As Richard John Neuhaus put it, “where orthodoxy is optional, orthodoxy will sooner or later be proscribed.” Before long, insurance companies will require doctors to recommend “medical aid in dying” (MAID) to patients who pass some quantifiable threshold of suffering. Later, they will refuse to cover life-prolonging and life-improving interventions when patients are past that threshold. Some of these patients won’t be able to leave the hospital, even when they want to (for their own safety). They will be taking up valuable space that could be given to worthier patients. Notice that the old term “medically assisted suicide” has been replaced by “MAID,” which sounds a little nicer at first, until you realize it neither says nor implies anything whatsoever about a patient’s own choices about death and healthcare. 

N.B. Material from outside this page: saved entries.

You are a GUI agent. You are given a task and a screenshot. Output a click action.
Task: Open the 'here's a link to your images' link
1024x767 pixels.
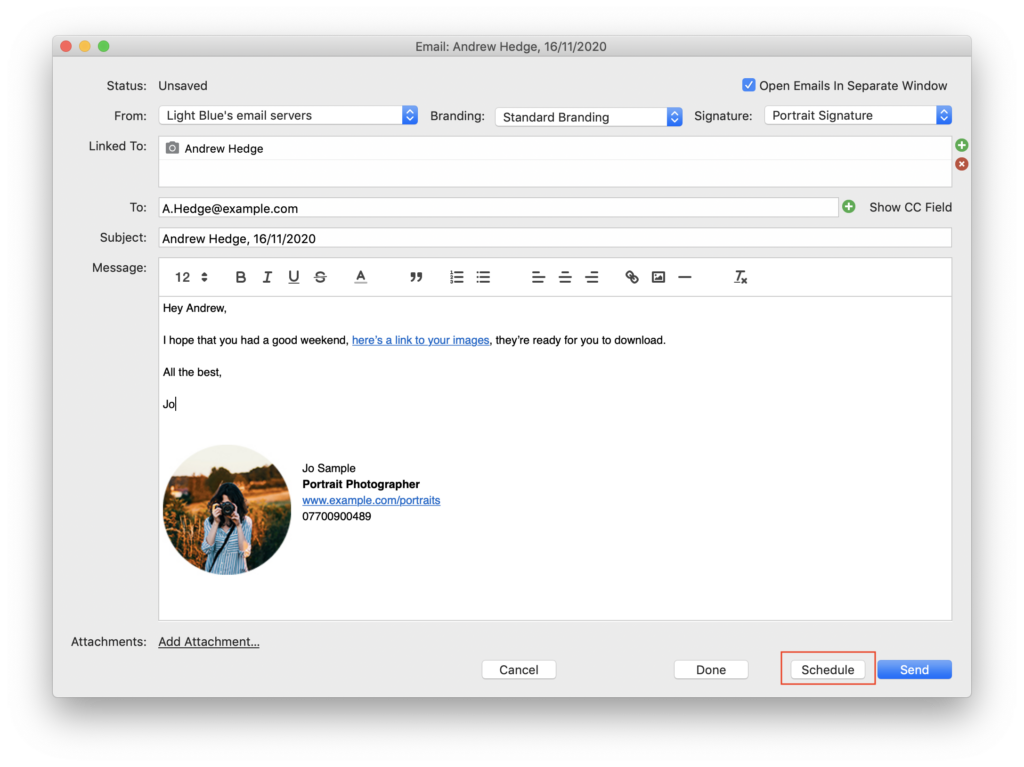pos(420,340)
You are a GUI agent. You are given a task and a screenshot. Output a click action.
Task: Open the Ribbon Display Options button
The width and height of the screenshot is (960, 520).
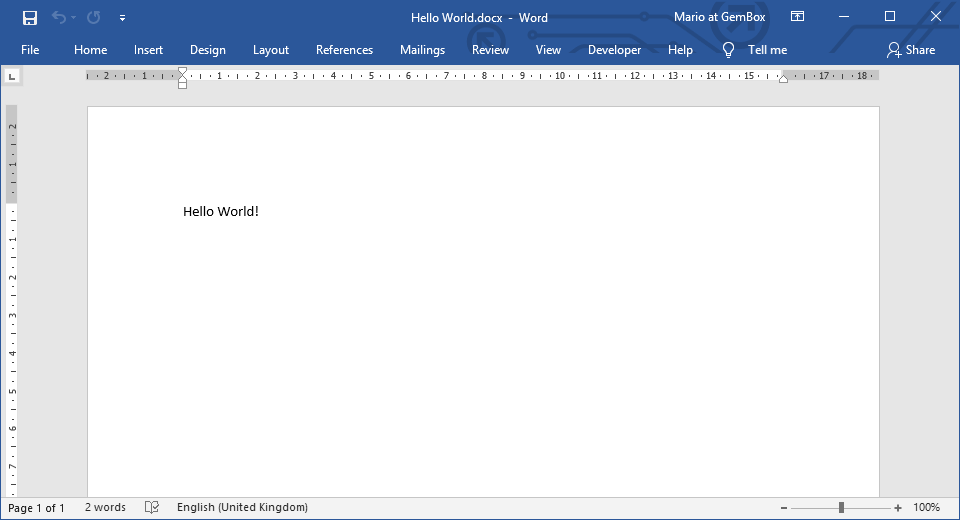coord(797,17)
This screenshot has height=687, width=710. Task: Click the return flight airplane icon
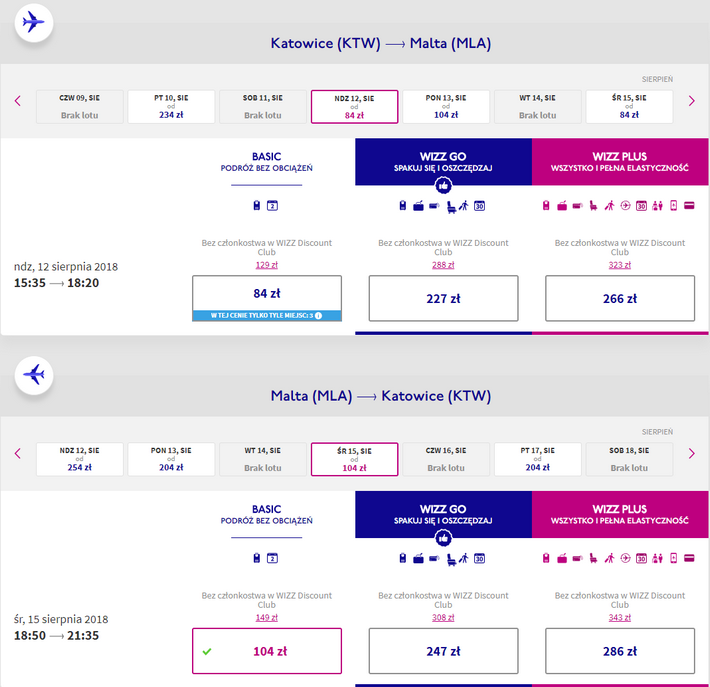[x=34, y=375]
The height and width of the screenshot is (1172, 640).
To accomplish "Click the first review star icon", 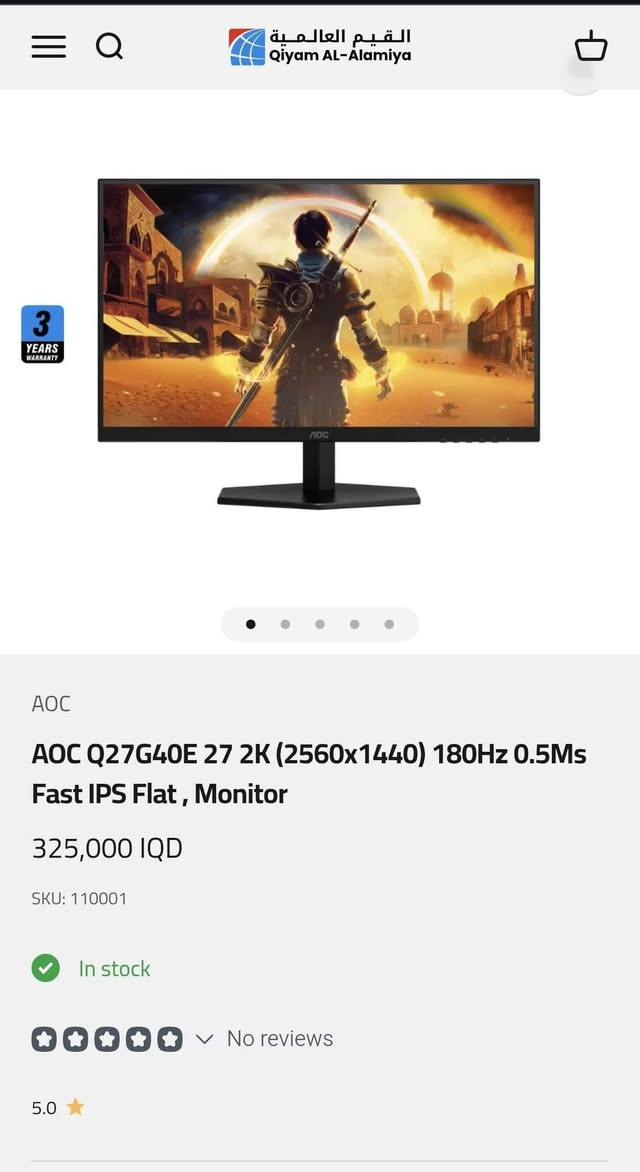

In places with socialized healthcare, like the United Kingdom, agents of the government (“death panels”) rather than insurance companies will determine the threshold at which interventions are impermissible. This is what happened in the case of little Indi. Despite her parents’ wishes, and despite the willingness of Italian doctors and the Italian government to try additional experimental treatments and do their best for her, England said no. Easier to pull the plug and endure bad press coverage for a couple weeks than keep paying for Indi’s care until transportation could be arranged. 

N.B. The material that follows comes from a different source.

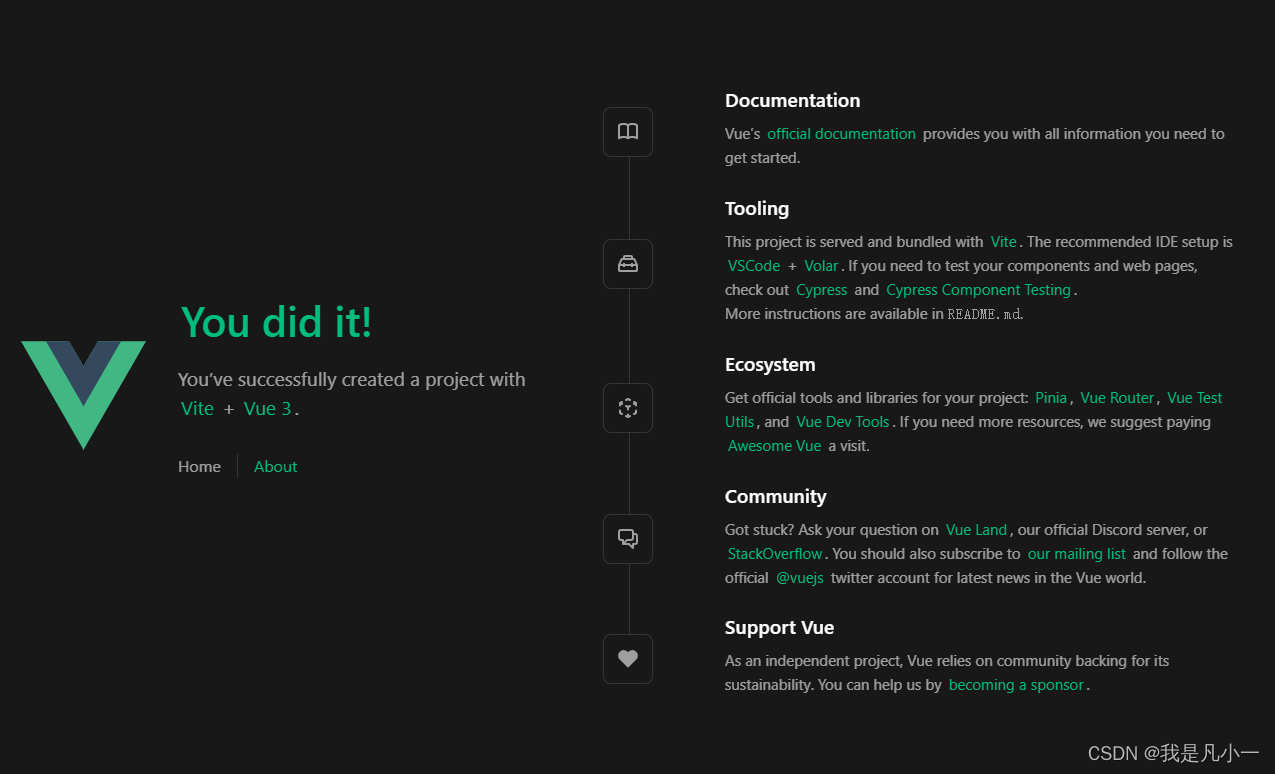Click the StackOverflow link
The image size is (1275, 774).
[774, 553]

Below-replacement fertility will mean fewer workers to fund pensions and services, including medical care. Governments already regulate the retirement age for access to these benefits. Soon they will regulate the age at which one is no longer eligible for these benefits.

But this is not inevitable, at least in the United States. Heartless as the insurance companies may be, they are still accountable to the law and its judges. The laws, of course, may change. So opponents of euthanasia (compulsory or otherwise) also need to be vigilant about electing lawmakers at the local but especially federal level who understand that intentionally killing innocent people is always wrong, who understand the difference between permissible and impermissible forms of letting a person die, and who will refuse to support legislation that legalizes MAID.

I myself do not have much hope. In forty or fifty years I expect many of us will be advised that “it’s time,” and wouldn’t it be better to go painlessly now rather than painfully later? Think of the burden, to your family, your wider community. Our resistance will be met with sterner advice. We will be seen as irrational. We will be treated like anti-vaxxers. The fate of that movement’s reputation—from goofy counter-culture to idiotic menace—is instructive. 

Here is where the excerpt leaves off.